Nature’s own energy bars. High in carbohydrate, easy to eat and digest, plus they come in their own handy packaging that doesn’t create waste or damage the environment. Bananas are the number one cycling food. They are perfectly balanced to replace the electrolytes lost through sweat, particularly potassium as well as providing 25g-30g of carbohydrate to supply energy to our cycling muscles.
Bananas are interesting in many ways, their GI (how quickly the sugar in the food absorbs into our blood stream) changes as they ripen. A green banana is more fibrous and has a lower GI, a brown banana has a much higher GI so releases its energy faster. Bananas are good for long rides and eating before a ride as other than the very brown ones they reduce energy steadily over time.
Don’t just eat bananas on your bike, the fibre in bananas called pectin helps to moderate your blood sugar levels and can reduce your appetite, making them a good snack between meals. They also make a great recovery food for after a ride, add them to a smoothie or eat one with a glass of milk.
Not strictly a food but we can’t ignore the huge benefits, and pleasures, of a pre ride espresso. We all know a coffee helps us get going in the morning and keeps us awake when we are nodding off but when it comes to riding bikes it does even more. It increases alertness, as we know, but it also reduces perception of fatigue and discomfort. We feel less tired and cycling feels easier when we have had a coffee!
Over time our bodies can get used to the amount of caffeine we are using so to get a more effective coffee hit while cycling keeps your espresso habit for pre-ride treats and the café stop.

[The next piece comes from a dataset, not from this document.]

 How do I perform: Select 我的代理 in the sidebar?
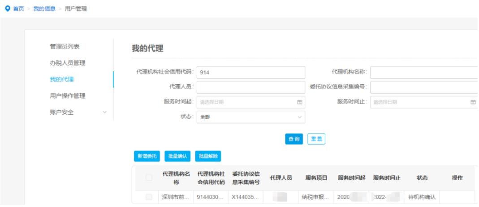click(62, 80)
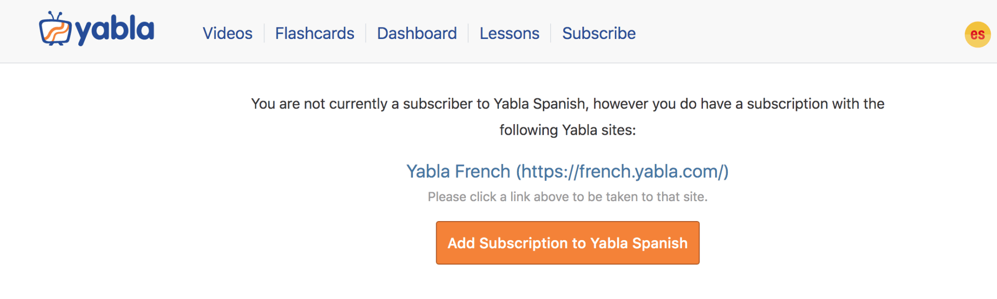Image resolution: width=997 pixels, height=299 pixels.
Task: Click the 'following Yabla sites:' text line
Action: (567, 130)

Dates are the natural fruit equivalent of scoffing Haribo or eating gels. They are incredibly sweet as they are 80% sugar so they fill your mouth with the sweet sticky sensation we sometimes crave and provide the carbohydrates you need for cycling. But unlike eating sugary sweets they also pack a high number of nutrients for good health. As with bananas they are high in potassium, also magnesium and copper which help to maintain a healthy nervous system and blood pressure.
The sugar in dates is usually glucose, fructose and traces of sucrose and maltose providing you get a quick burst of energy and also a slow release over an extended period of time. They are great for satisfying a sweet tooth when not cycling as the fibre in Medjool dates slows the rate at which the carbs can be digested, so you avoid spikes in blood sugar levels and energy remains more constant. You only need one or two dates at a time as they are so intensely sweet and energy dense.

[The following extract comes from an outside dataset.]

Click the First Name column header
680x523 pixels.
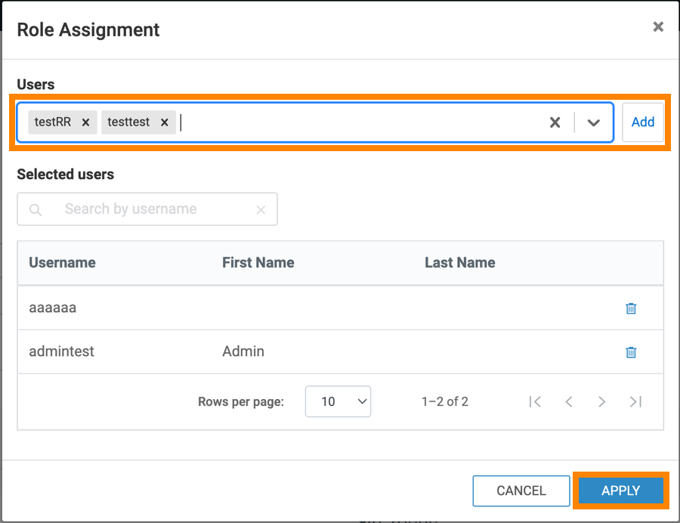tap(258, 263)
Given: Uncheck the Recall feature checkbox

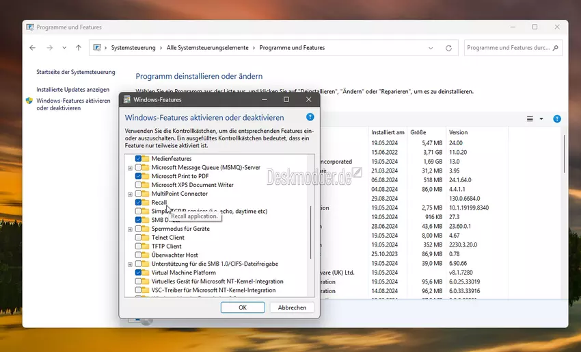Looking at the screenshot, I should 138,203.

5. Ice-cream (yes, really!)
After cycling, particularly if you are on a long trip and need to cycle again the next day, you need the right foods to help your body recover. The two priorities are carbohydrate and protein. There has been a lot of noise about why chocolate milk is the ultimate recovery drink, it contains a three-to-one ratio of carbohydrate grams to protein grams which appears to quickly replenish your body’s energy stores, as well as potassium, calcium and vitamin D. Chocolate milk is easy to digest ( for those who normally eat dairy) and it contains exactly the right balance of fast-absorbing proteins from the milk, such as whey protein for muscle growth and repair, and slow-absorbing proteins such as casein which gives your body protein building blocks to keep repairing over time.
However, these facts also apply to that holiday favourite – ice-cream – and what better way to round off a day in the saddle than licking a lovely big cone of your favourite flavour. Ice-cream slips down easily, even if you are feeling hot and tired at the end of the day, and helps give your body the fuel it needs without making you feel uncomfortably full.